• _TASK REQUIREMENTS_:
(A) According to the blog post about the Afghanistan killings, how many Afghan civilians did the U.S. soldier murder?
(B) Reproduce the rows from the first row up to and including the row containing "pyautogui.click(x=550, y=277)", substituting "Weekly" for "Monthly" and leaving everything else unchanged.

• _EXTRACT TO READ_:
■ ■ ■ ■

At sundown, a United States Air Force Special Operations soldier walks by an Afghan boy as others loyal to the rebel Northern Alliance look on, in Kwaja Bahuddine, 15 November 2001. Photo credit: BRENNAN LINSLEY/AFP/Getty Images.It's not ostensibly relevant for this blog to discuss the recent tragic, horrible event in Afghanistan, where a U.S. soldier went off into the stealth of the night and murdered 18 Afghan civilians while they were sleeping.
What happened in Afghanistan is devastating vis-a-vis the U.S. position in global society, particularly in Islamic nations.
The reality is that nation-branding (e.g.,
Simon Anholt's book
Brand America, and the op-ed from the
Boston Globe, "
Re-branding America") and "public diplomacy" aren't different, except to a degree, from regional and local identity and branding systems development.
I have always thought in the era of
military civil action programs since the 1960s, that we need to think of soldiers not just as killing machines, but as ambassadors. Obviously, that's a boundary spanning dilemma that is practically incalculable.
But if you are going to go to war (it really isn't germane to the stated purpose of this blog to discuss that) you need people on the ground in places like Iraq and Afghanistan that function more like anthropologists, not killing machines. They need to be able to interpret, understand, make connections, and generalize--not just kill.

■ ■ ■ ■

• _THE INPUT_:
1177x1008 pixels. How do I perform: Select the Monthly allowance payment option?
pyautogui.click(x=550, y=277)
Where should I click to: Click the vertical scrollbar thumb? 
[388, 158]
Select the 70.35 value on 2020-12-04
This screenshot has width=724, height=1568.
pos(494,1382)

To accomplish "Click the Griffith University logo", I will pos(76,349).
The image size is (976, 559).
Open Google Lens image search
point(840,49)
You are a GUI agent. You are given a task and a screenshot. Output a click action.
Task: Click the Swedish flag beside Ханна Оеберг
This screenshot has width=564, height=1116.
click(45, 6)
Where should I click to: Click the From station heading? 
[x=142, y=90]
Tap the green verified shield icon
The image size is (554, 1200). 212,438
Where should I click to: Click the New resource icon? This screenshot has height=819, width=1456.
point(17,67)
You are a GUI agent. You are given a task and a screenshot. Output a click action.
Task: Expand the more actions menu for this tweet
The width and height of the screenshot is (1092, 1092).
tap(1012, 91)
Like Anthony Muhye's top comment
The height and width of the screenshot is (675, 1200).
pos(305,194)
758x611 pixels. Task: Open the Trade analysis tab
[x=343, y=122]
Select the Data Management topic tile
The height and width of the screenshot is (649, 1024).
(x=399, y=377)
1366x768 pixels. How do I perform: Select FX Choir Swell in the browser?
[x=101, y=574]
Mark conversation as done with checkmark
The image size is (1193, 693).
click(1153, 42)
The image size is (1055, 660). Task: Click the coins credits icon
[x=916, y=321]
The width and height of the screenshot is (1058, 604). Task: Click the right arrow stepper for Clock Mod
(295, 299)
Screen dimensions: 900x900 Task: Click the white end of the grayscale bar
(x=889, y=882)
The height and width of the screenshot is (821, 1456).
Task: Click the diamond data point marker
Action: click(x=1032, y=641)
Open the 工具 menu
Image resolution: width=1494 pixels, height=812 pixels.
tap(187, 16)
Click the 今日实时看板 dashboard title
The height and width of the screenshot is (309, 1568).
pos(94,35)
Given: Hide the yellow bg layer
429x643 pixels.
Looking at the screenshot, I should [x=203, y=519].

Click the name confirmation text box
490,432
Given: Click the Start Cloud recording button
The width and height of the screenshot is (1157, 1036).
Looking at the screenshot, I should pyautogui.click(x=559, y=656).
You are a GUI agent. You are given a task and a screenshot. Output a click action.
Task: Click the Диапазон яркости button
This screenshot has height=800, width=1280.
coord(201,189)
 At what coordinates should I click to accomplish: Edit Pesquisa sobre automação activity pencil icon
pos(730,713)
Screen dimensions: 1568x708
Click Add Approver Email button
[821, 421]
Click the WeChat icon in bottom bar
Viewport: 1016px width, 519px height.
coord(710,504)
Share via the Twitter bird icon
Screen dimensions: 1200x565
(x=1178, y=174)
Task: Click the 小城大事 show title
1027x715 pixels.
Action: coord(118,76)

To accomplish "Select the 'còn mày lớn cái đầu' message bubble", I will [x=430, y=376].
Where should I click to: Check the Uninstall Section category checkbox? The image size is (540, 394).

■ ■ ■ ■

• _CORRECT ANSWERS_:
(A) 18

(B)
1177x1008 pixels. How do I perform: Select the Weekly allowance payment option?
pyautogui.click(x=550, y=277)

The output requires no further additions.